Data section →
------------------------------

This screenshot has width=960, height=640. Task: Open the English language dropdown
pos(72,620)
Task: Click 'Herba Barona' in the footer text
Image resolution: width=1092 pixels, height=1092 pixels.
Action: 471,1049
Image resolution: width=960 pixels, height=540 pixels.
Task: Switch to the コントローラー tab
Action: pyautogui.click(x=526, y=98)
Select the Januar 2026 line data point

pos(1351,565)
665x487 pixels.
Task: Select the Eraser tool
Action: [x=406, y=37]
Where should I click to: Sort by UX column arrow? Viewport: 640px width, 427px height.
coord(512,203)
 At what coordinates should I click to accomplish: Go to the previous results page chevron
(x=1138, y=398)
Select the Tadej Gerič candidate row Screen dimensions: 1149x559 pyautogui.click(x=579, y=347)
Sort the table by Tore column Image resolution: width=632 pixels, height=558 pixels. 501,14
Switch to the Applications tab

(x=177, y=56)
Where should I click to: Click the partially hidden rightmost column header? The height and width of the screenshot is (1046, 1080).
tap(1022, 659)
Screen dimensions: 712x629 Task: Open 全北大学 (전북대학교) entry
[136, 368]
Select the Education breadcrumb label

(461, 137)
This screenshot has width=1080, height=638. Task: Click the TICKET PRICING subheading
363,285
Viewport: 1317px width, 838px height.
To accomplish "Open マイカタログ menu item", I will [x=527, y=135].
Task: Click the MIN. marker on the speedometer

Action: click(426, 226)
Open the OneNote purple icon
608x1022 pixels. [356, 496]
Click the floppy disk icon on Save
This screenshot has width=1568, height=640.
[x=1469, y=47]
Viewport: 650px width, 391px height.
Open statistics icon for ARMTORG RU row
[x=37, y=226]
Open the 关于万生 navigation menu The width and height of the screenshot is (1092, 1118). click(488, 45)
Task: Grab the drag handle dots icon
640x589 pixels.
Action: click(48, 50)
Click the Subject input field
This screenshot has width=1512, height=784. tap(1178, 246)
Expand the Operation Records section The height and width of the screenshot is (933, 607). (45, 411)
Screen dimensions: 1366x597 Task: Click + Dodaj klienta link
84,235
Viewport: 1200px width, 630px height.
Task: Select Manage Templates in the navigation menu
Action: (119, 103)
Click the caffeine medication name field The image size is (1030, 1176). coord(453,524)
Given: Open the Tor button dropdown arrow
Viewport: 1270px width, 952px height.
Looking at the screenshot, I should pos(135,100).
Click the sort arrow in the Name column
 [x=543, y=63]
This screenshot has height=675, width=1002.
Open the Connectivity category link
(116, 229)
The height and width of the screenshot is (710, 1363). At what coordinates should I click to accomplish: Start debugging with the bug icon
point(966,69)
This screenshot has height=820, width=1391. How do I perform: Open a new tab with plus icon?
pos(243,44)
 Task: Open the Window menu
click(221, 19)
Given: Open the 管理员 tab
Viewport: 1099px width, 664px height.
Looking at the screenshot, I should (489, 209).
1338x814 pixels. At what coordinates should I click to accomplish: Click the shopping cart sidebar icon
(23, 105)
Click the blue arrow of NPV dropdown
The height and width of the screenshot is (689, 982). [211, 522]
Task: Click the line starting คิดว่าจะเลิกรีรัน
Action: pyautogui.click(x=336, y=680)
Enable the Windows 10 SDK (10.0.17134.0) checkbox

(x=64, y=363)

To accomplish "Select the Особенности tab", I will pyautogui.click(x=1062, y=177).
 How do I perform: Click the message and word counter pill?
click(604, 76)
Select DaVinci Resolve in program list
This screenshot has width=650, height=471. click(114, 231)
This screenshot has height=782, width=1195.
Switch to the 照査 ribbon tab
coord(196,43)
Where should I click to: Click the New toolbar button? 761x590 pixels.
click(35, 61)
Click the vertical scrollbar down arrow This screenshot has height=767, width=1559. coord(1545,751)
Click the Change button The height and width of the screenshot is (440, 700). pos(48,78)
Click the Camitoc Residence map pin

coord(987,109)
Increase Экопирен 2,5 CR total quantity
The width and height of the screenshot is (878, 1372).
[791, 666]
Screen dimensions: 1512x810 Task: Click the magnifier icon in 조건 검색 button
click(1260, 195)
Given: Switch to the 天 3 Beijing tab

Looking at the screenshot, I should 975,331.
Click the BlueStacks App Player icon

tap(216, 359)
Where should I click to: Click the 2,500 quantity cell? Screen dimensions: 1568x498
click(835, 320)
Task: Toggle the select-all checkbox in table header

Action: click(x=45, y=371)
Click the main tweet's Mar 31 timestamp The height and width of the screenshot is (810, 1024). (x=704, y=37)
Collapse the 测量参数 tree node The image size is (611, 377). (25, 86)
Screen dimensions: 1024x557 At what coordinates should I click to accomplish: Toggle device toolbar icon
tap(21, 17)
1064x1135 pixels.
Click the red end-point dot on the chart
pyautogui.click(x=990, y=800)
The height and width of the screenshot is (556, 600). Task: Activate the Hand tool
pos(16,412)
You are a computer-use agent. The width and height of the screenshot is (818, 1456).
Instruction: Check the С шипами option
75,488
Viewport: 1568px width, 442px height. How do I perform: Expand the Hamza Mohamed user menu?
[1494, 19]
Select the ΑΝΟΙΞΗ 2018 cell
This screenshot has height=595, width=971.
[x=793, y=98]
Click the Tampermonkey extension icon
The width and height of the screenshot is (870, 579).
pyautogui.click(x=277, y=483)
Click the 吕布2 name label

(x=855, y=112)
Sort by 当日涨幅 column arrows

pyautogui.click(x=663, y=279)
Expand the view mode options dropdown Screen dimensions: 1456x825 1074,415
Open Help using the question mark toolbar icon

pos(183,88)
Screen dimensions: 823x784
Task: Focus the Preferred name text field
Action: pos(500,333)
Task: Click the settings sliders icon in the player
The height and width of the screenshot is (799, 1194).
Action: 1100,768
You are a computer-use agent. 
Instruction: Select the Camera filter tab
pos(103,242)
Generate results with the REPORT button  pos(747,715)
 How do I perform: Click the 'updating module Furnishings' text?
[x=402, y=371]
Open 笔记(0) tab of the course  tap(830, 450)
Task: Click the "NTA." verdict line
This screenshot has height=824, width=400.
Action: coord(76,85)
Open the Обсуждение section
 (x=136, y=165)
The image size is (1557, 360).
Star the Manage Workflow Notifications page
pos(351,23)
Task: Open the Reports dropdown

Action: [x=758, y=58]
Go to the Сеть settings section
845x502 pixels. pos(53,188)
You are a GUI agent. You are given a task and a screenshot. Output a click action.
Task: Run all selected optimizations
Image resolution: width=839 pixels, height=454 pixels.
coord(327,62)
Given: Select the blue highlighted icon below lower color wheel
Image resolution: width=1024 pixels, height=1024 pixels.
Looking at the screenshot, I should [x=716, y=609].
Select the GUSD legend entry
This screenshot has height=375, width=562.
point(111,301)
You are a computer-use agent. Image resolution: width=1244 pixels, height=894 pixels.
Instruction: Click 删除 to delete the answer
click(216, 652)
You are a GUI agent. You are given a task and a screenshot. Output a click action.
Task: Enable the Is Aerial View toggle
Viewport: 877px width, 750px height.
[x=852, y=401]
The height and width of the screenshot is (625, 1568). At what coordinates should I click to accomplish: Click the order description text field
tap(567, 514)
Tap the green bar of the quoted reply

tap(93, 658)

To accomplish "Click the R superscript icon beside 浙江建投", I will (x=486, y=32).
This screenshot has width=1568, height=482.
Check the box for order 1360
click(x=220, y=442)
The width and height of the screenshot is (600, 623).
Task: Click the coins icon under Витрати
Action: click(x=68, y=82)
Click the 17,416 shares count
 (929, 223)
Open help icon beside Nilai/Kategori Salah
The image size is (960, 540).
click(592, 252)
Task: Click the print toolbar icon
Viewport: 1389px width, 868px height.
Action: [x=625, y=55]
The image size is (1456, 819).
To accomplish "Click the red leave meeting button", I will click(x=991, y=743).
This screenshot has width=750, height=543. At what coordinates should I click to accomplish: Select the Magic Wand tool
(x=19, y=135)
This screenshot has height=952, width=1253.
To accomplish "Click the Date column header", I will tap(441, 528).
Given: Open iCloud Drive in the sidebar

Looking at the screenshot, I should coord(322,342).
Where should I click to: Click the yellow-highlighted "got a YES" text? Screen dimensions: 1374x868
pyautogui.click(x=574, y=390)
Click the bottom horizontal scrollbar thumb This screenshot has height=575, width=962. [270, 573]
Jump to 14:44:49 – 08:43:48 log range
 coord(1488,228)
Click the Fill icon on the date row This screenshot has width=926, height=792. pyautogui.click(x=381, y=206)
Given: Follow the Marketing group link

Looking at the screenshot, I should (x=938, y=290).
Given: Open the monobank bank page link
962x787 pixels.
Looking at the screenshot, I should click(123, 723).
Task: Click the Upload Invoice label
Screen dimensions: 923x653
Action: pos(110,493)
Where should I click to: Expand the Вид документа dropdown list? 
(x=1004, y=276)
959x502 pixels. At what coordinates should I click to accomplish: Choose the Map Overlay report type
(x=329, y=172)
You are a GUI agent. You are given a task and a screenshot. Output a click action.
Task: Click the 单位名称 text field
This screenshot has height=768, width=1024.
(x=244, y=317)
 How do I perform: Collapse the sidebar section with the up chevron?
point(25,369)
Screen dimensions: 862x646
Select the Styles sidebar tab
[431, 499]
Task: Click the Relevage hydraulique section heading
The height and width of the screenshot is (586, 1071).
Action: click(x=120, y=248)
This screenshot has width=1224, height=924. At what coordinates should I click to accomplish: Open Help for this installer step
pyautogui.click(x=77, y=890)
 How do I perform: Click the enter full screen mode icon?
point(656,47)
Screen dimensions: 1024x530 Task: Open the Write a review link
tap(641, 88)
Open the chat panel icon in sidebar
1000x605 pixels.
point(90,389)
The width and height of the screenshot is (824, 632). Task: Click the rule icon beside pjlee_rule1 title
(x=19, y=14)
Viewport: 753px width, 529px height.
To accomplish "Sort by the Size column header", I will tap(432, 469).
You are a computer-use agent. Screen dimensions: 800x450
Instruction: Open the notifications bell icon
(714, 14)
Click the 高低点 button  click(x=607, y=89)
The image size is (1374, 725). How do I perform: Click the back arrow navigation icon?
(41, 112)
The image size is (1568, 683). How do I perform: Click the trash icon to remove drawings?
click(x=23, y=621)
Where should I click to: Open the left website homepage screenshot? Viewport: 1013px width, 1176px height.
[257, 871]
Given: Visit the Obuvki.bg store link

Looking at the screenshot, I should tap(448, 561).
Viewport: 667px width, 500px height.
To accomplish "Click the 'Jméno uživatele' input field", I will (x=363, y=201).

------------------------------

Required action → Go over the data and return every line that includes the word "computer".

Exercise solution →
You are a computer-use agent. The width and height of the screenshot is (818, 1456).
You are a computer-use agent. 
You are a computer-use agent. Image resolution: width=1244 pixels, height=894 pixels.
You are a computer-use agent. Screen dimensions: 800x450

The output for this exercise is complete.